Wednesday, 24 December 2008

I am not a Harry Potter Wannabe!

After discussing various delightful books and my delight in them, I ventured to read an author (well, her books) recommended to me by TimT.

Eva Ibbotson. I started wth reading The Secret of Platform 13.

Now, the plot and characters are fairly simple - no deep soul searching or worldly messages much, but it's a fun ride, and extremely entertaining. I enjoyed it greatly and am keen to read more.

I decided to peep at Amazon.com to find what others had to say about Ms Ibbotson's book, and people were not surprisingly divided into camps of those who hated it and those who loved it.

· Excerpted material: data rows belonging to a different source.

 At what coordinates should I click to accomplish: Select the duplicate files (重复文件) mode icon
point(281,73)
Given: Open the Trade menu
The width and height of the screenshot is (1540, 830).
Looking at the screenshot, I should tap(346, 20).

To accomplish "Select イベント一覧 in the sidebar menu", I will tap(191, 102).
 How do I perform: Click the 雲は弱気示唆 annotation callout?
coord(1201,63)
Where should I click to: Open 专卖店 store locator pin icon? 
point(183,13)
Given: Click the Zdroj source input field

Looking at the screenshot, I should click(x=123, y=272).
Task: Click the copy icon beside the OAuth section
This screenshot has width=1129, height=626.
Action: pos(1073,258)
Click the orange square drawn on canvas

But what was annoying was when I read many reviews, instead of spending much time wrting about the book, per se, many either sent time writing about how it was a Harry Potter wannabe book or like Harry Potter except not as good; or defending the book by saying it was better than or as good as Potter, or pointing out that it couldn't be a Potter wannabe as it was written befoer the Potter books were published, so the book is still honourable, so there, so there!

Now, I've heard some weird stories about manuscripts that land on publishers' desks that tout themselves as "the next Harry Potter crossed with the Da Vinci Code" - not exactly sure what the plotline for that book would be, but how does that happen befor Harry Potter and the Code even exist?

And nowadays, I'm so over reading about Potter everywhere, I couldn't care.

Does every kids' book have to be reviewed in terms of how it compares to Harry, even when the similarities are practically non-existent? Even if someone has been inspired by a bit of Harry-reading, unless it's outright plagiarism, who gives a damn? People get their inspiration from anywhere and everywhere. When they sit dwn to write, probably many don't even know where all their inspirations and influences actually come from.

Disclaimer: If I ever publish anything, the story is based on fictional events that took place anywhere but Hogwarts or Privet Drive. Unless it is based on non-fictional events that occurred anyplace but Hogwarts or at Privet Drive. But it definitely isn't based on Harry Potter events. Unless, errh, I disclaim otherwise. Uh, that's all, folks. For now.

7 comments:

Alexis, Baron von Harlot said...

And "potter" used to be such a nice cuddly verb.

TimT said...

I potter frequently and often. Why, for the last six days I've been pottering around Newcastle and environs with parents, brother, and dog. That was a good spot of pottering.

Nowadays, thanks to the ubiquity of the Rowling books, I imagine my activities would be referred to by the youth as 'Harrying'. Humph.

JahTeh said...

Have you read 'Eragon'? I've seen the movie but everyone tells me the book is better. Perhaps it was just that the actor playing the lead was so 'nothing' especially since he was acting alongside Jeremy Irons who has aged very well.

TimT said...

According to Mish they're both terrible.

My word verification is toper. This pleases me! It's perfectly topping!

nailpolishblues said...

I think my father described Eragon - the character - as a dick. He's a bit on the couldn't-you-have-died-in-chapter-one? side. I agree with Mish and was equally forced into reading it with cries of 'it's wonderful, read it!'* I am making allowances for the crapness because the author was a child.

* Not uttered by my daddy.

Maria said...

I like to potter. I've also thought being a potter would be fun. The clay-shaping type, not the Harry sort. Though perhaps being able to do a bit of magickry would be a tad amusing.

Maria said...

Like you, Jahteh, I've only seen the movie. It wasn't a terrible movie but based on the movie alone I couldn't see why everyone was going on about how "original" the book was. So I thought one day I should read the book and find out. However I haven't made good on that one. I saw "Eldest" which is apparently one of its sequels in an outlet store recently at a reduced price but not "Eragon".

I remember reading a lot of how many people got very excited about the originality of both Isobelle Carmody and Christopher Paolini. Personally, Isobelle Carmody's Obernewtyn series didn't do it for me (never got past book 2). I found it very similar in concept to books like "Never Let Me Go" and "The Chrysalids" crossed was some other general fantasy fiction but not nearly as well written. (Yes, I know "Never Let Me Go" was written after but I think "The Chrysalids" was conceived before.)

I mentioned it to Mr Coffee and he said a lot of the fuss was becase they were (or started out as) teenage or young authors.

Still, I am willing to give Eragon a go, but I will probably read it at the library first, or a cheap outlet store copy!